◆ **Directions**
Recast every line of the items below as a numbered list, one entry per line, omitting blank lines.

◆ **Available records**
________________

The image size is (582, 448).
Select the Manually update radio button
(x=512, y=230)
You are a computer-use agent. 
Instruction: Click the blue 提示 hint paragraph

________________

◆ **Correct answer**
1. The image size is (582, 448).
2. Select the Manually update radio button
3. (x=512, y=230)
4. You are a computer-use agent. 
5. Instruction: Click the blue 提示 hint paragraph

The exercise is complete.